Siifu, alongside Peso Gordon and Chuck Strangers, recently dropped "Pour the Wine" as well as a nine-track album, Real Bad Flights, with collaborator Real Bad Man.

"I was just making songs, and I heard that beat and knew I wanted Chuck to jump on the hook," Siifu says about "Pour The Wine." "I looped my nigga Peso. I wanted him to get cinematic and go biblical on it. Real Bad Man did the beat. It was very authentic how it came together. I did my first verse, and Chuck laid out the hook."

"Smile with your gold teeth/Smile with your gold teeth/Smile with your gold teeth," he delicately commands the listener on "Ensley (Smile Made of Gold​)​" off the 2018 same-named album. Siifu could have borrowed from his Southern and Ohio roots and rapped using torpedo tongue twisters favored by the likes of Lil Yo, Bone Thugs-N-Harmony, and Andre 3000. Instead, his cadence is much slower — almost drowsy.

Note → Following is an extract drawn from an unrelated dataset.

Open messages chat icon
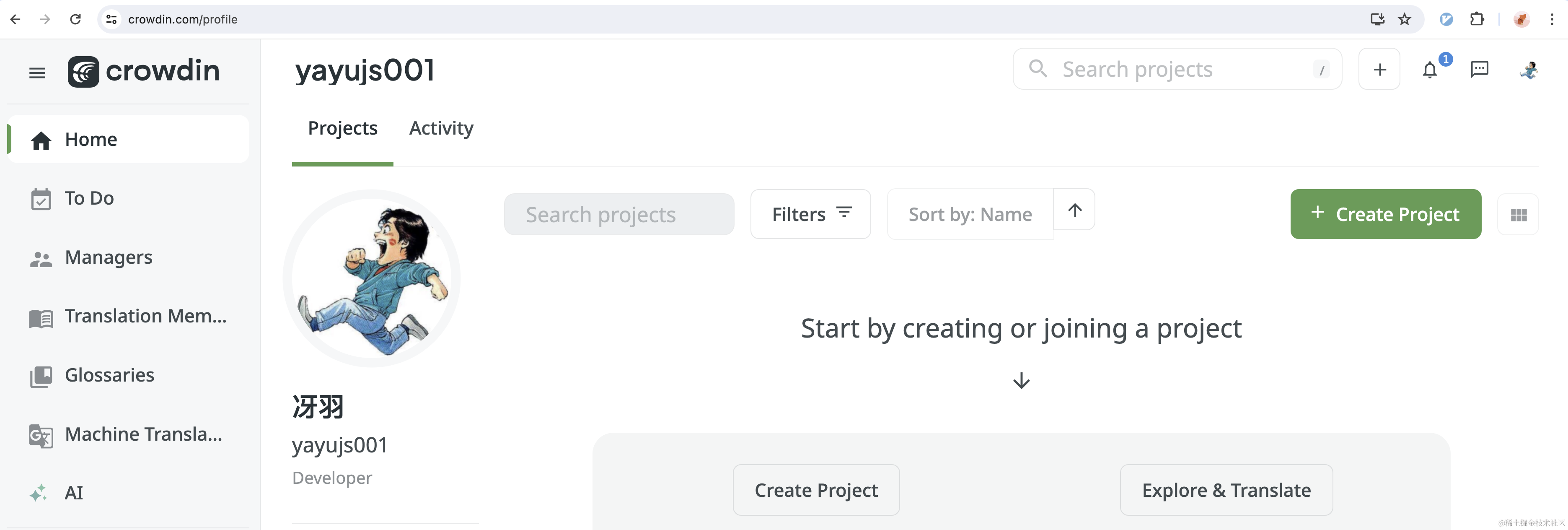(1479, 70)
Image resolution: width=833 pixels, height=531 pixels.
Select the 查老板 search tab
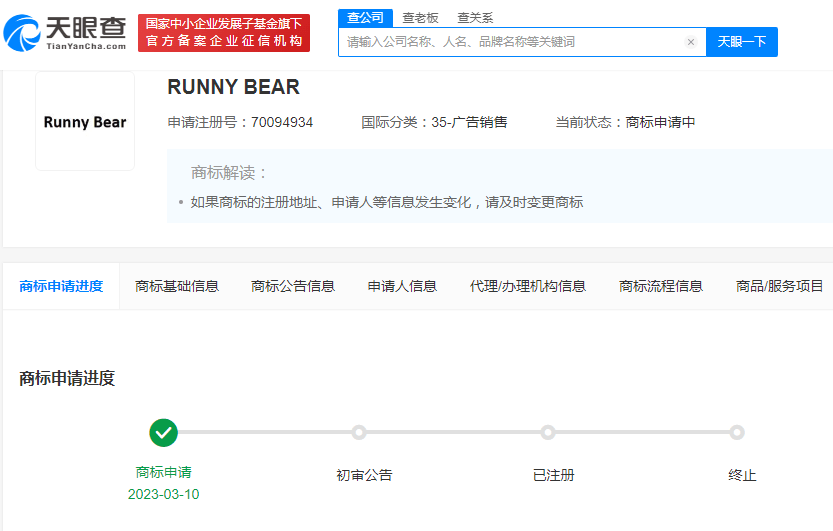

"I learned how to rap by Lil Wayne, Outkast, Mos Def. It's more old-man shit," he explains. "I love niggas to rap like an old man — Earl Sweatshirt, Navy Blue, Maxo. It's very organic, old-man talk from these young cats.

"Lil Wayne gets on a track and be lazy. Eminem did that a lot and played with words. This one new track I did, I was like I rhymed 'experience' with 'spirit.' Sometimes you gotta be lazy to rhyme like that. It's storytelling; it's being fashionable. I love rapping in a different pocket than other people, or sometimes I don't, and it's already laid out for you."

Conversely, the Negro track "FK" is a punk anthem spiked with screams and chord progressions screeching through the amplifiers — only to slam the brakes and transition into a distorted vocal rapping over a barebones beat.

Siifu is equally inspired by George Clinton, whom he identifies with on a spiritual level, and the great jazz legends like Alice Coltrane and Sun Ra or experimental outfits like the Pixies, Radiohead, and Death Grips.

"I used to go to this thing with my mom and dad called Jazz in the Park in Cincinnati, and they used to have old school niggas and jazz records," he recalls. "Frank Beverly would come, and I was like, 'Damn, this my vibe.' And I always wanted music that came like that shit, but I also enjoy music that comes from young niggas, too, and international folks and world music shit."

Siifu wants to deliver that same feeling to the listener. "I want people who get the experience. I want people who listen to my music to say, 'Shit, I want to see this live.'"

Pink Siifu at III Points 2022. 3 p.m. to 4 a.m. Friday, October 21, and Saturday, October 22, at Mana Wynwood, 318 NW 23rd St., Miami; iiipoints.com. Tickets cost $119 to $499 via iiipoints.frontgatetickets.com.